Sous une apparence de simplicité, présenter le péché, la chute et le salut aux enfants présente quelques difficultés, voire de réels dangers. Il est en effet assez simple de présenter le péché comme une attitude de désobéissance à la volonté divine et le salut comme son contraire. Il est au fond assez rassurant pour nos enfants de croire qu’il y a quelque part quelqu’un qui punit si on lui désobéit et qui récompense si on lui obéit. Cela n’est pas si puéril qu’il y paraît : sans examiner en détail les grandes constructions éthiques et morales dont nous sommes les héritiers, on peut avancer que, dans les grandes lignes et quelques soient leurs ruses, elles ne nous disent pas autre chose. Quand bien même elles associent le bonheur avec la liberté, elles s’empressent de nous dire que notre liberté et notre bonheur consistent à obéir à un ordre dicté d’en haut, ou pour le moins à se conformer à un ordre préétabli. De l’ordre naturel créé par Dieu chez Thomas d’Aquin à l’ordre symbolique de nos actuels christiano-lacaniens, en passant par l’Humanité comme fin et non comme moyen d’Emmanuel Kant, il y a toujours quelque part un modèle rassurant sur lequel régler sa conduite. Y déroger, c’est péché … et chute. S’y conformer, c’est salut.

**QUESTIONS ET CONSIGNES:**
a: Dans le texte sur le péché et le salut présentés aux enfants, quel ordre est rattaché à Thomas d'Aquin ?
b: Reprenez le texte sur le péché et le salut présentés aux enfants à la suite de sa dernière phrase et poursuivez-le en quelques phrases.

**DONNÉES FOURNIES:**
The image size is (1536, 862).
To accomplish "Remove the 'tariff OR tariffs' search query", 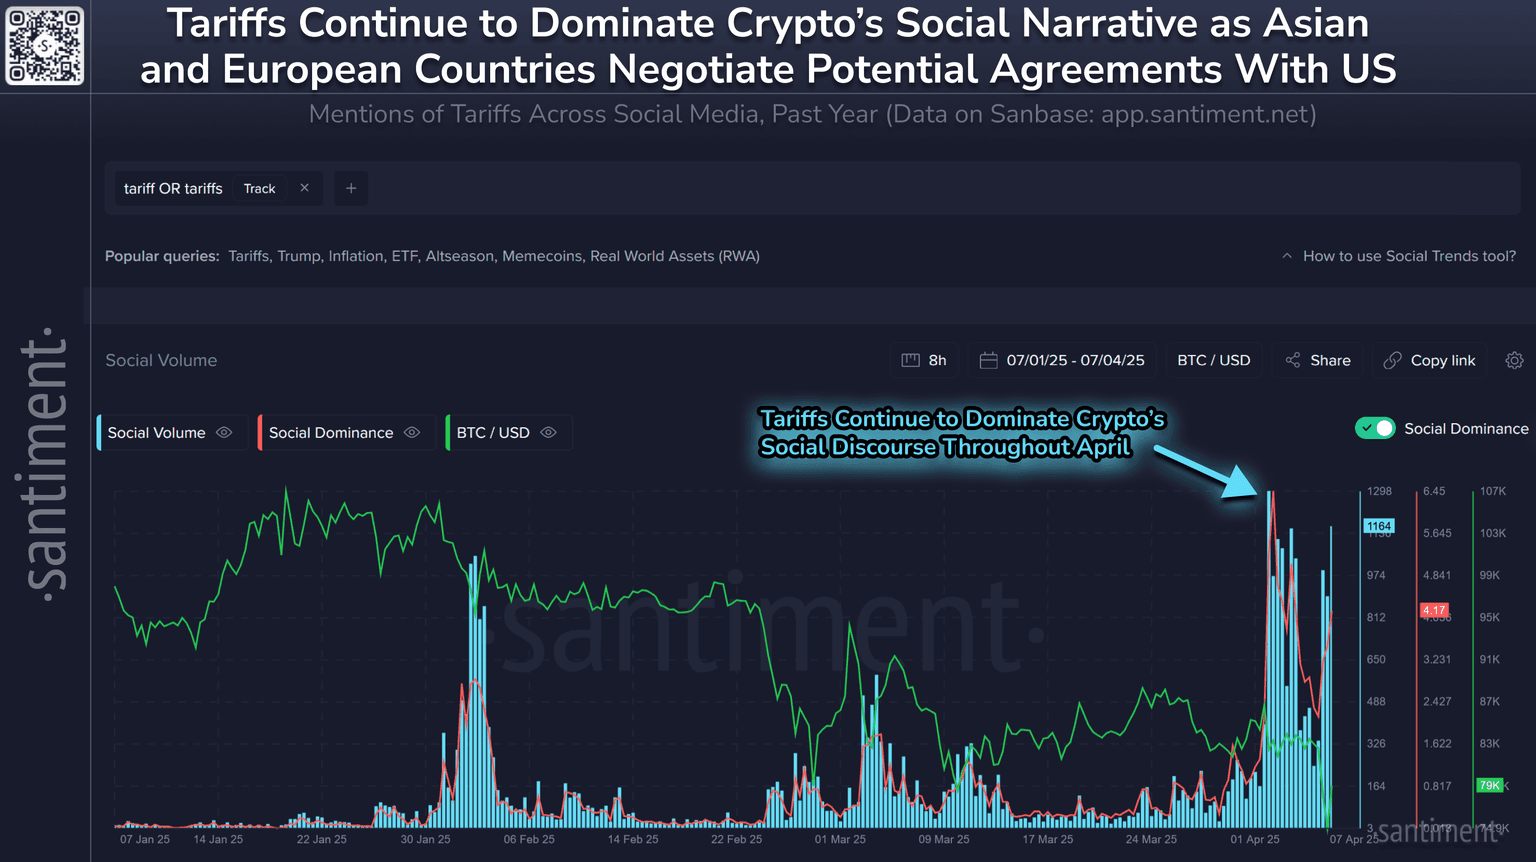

**RÉPONSES AUX CONSIGNES:**
a: L'ordre naturel créé par Dieu.

b:
On peut aussi choisir de présenter le péché comme le fait d’être séparé de Dieu, ce qui devrait permettre d’éviter les connotations moralisantes de la présentation traditionnelle. Le pécheur serait celui qui se serait séparé de Dieu. Certes, il est vrai que dans l’Ancien Testament, Dieu, pour toute punition, se contente le plus souvent d’abandonner son peuple et que cet abandon peut être compris comme la sanction logique de cette séparation, ce qui nous ramène secrètement au thème de l’obéissance et de la désobéissance. Il y a surtout que la naissance et l’éducation, pour peu qu’elle vise l’émancipation et non la sujétion, sont aussi des processus de séparation. Ça n’est pas pécher que de souhaiter conquérir son autonomie, ou tout simplement d’exister comme être séparé. Présenter le péché comme séparation, c’est enrober de culpabilité le désir de grandir et placer sous la menace de l’abandon la perspective concomitante d’avoir un jour ou l’autre à assumer seul sa destinée.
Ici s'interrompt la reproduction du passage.